Overview of Monetised Data Packages
We often talk about treating data as an asset, but monetisation takes this further and treats data as a product. But how do we go about this process?
Defining packages of data – self-contained groupings of data (often cloud based) – that can be marketed as a standard offering is a cornerstone of data monetisation. Each package is sufficient in terms of data availability, data quality, visibility of metadata and purpose.
Generally, the more standard a package is, the less complex the data and services are, and thus the lower operational margins allow for mass marketing will be, but this does not make them any less useful than highly tailored or sophisticated packages.
This article shows that the simplest solutions can often be the best.
Sourcing
The first step is determining which data to source.
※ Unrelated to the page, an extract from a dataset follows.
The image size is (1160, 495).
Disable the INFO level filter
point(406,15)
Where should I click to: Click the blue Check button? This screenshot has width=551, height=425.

This isn’t a technology question but rather one driven by business outcomes to find the right “domains” of interest, and the right content for these domains. A domain is something like “vehicle data” and includes all useful – and hence monetizable data for the target of the domain.
Purpose
But how do we determine what data could be useful to our customers? This is a creative process and again this is business-led. Perhaps the easiest way to generate ideas is thinking about what we currently do with our data that is useful to us, and then imagining if we extended it with other information, or made its scope broader, the precision deeper – or perhaps just plainly more accurate – could we get a better outcome we could sell? You may be surprised about how much data was there – if only we could structure it better!
Standard or not?
Part of this discussion includes thinking about how standard a product we are offering (perhaps mass market and low cost/margin) vs how bespoke and tailored. A good example of this is how you could offer packages of data grouped by who drives the content and structure and complexity of content. If you have a data governance organisation in place, you will find your data stewards a well placed to help with this.
An example of such a structure is shown below.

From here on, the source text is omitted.